LostS has asked for the wisdom of the Perl Monks concerning the following question:

OK I am grabing a web page via the LWP::Simple I have it as a $webpage I need to however replace all the href="whater" and the src="whatever" to href="http://domain/whater" and same for src... I have $webpage =~ s#href="$_#href="thdomain/$_#g; however it doesn't work... any suggestoins??
  • Comment on Grabbing a Web Page and Replace Variables

Replies are listed 'Best First'.
Re: Grabbing a Web Page and Replace Variables
by no_slogan (Deacon) on May 04, 2001 at 23:52 UTC
    A lot of people have been trying to munge html with regexes lately. HTML::Filter gives you a lot more power. I like using something like this, sweeten to taste:
    package MyFilter; use HTML::Filter; use vars qw( @ISA ); @ISA = qw( HTML::Filter ); sub start { my ($self, $tag, $attrs, $attrseq, $origtext) = @_; my $rewrite; if (exists $attrs->{src}) { $attrs->{src} = "http://foo.bar.com/$attrs->{src}"; $rewrite = 1; } if (exists $attrs->{href}) { $attrs->{href} = "http://foo.bar.com/$attrs->{href}"; $rewrite = 1; } if ($rewrite) { print "<$tag"; foreach my $attr (@$attrseq) { print qq[ $attr="$attrs->{$attr}"]; } print ">"; } else { print $origtext } } package main; my $filter = MyFilter->new(); $filter->parse($html); $filter->eof();
      That is great... however I am having my script go to the web on a totally seperate server grap a web page and then parse it... it is a a $webpage variable.
Re: Grabbing a Web Page and Replace Variables
by cLive ;-) (Prior) on May 04, 2001 at 23:49 UTC
    OK, you probably want treat the whole page as one string (s modifier), and add the i modifier to add case insensitivity.

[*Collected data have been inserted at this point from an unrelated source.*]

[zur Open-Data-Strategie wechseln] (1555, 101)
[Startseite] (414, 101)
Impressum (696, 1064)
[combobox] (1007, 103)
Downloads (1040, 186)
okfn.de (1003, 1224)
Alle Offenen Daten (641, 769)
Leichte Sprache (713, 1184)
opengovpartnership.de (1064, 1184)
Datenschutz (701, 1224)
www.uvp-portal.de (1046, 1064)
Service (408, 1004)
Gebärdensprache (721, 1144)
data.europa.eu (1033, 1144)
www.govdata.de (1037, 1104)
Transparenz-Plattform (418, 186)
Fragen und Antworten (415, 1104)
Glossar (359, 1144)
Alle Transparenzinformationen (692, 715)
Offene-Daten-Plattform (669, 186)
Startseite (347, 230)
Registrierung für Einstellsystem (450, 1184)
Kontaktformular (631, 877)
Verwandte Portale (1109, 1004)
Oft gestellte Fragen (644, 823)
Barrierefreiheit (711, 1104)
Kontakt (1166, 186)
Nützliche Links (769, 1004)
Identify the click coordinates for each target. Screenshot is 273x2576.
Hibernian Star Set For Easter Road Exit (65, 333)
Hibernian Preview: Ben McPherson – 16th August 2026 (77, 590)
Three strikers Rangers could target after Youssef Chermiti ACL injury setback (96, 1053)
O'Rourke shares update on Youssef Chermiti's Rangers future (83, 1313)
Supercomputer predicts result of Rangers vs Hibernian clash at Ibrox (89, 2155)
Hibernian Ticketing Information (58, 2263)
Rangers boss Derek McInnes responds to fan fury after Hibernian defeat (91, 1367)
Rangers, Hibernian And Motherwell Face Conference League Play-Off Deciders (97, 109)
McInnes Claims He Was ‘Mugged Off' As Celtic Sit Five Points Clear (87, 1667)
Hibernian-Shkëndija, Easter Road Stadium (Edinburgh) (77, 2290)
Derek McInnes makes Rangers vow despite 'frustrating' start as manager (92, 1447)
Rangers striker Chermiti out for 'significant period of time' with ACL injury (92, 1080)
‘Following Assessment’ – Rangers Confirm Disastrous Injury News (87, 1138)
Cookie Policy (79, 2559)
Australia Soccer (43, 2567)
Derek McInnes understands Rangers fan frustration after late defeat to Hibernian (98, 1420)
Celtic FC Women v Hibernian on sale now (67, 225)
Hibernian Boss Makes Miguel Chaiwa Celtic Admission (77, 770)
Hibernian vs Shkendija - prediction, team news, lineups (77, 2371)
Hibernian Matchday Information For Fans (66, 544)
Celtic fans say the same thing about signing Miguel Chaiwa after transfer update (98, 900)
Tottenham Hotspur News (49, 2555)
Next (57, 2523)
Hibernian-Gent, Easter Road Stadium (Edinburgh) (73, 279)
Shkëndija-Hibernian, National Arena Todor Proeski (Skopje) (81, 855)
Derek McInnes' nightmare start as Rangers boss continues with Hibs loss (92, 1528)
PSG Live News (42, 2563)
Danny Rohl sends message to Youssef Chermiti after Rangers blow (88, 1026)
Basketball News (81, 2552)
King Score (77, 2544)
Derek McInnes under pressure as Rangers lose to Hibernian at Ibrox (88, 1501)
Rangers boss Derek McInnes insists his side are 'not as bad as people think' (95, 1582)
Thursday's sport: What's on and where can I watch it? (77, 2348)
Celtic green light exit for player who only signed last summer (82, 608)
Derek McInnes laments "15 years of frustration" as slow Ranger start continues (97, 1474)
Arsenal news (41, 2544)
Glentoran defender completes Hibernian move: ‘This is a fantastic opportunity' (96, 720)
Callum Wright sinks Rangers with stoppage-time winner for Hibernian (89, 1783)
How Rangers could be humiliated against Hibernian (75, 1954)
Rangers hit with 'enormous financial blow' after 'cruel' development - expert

    Like this (changed delimiter - I find | easier on the eye:

    $webpage =~ s|href="$_|href="thedomain/$_|gis

    Although, I'd probably use this (assuming all links are relative URLs):

    $webpage =~ s|<HEAD>|<HEAD><BASE href="thedomain/">|is;

    to add a BASE HREF for the page.

    .02

    cLive ;-)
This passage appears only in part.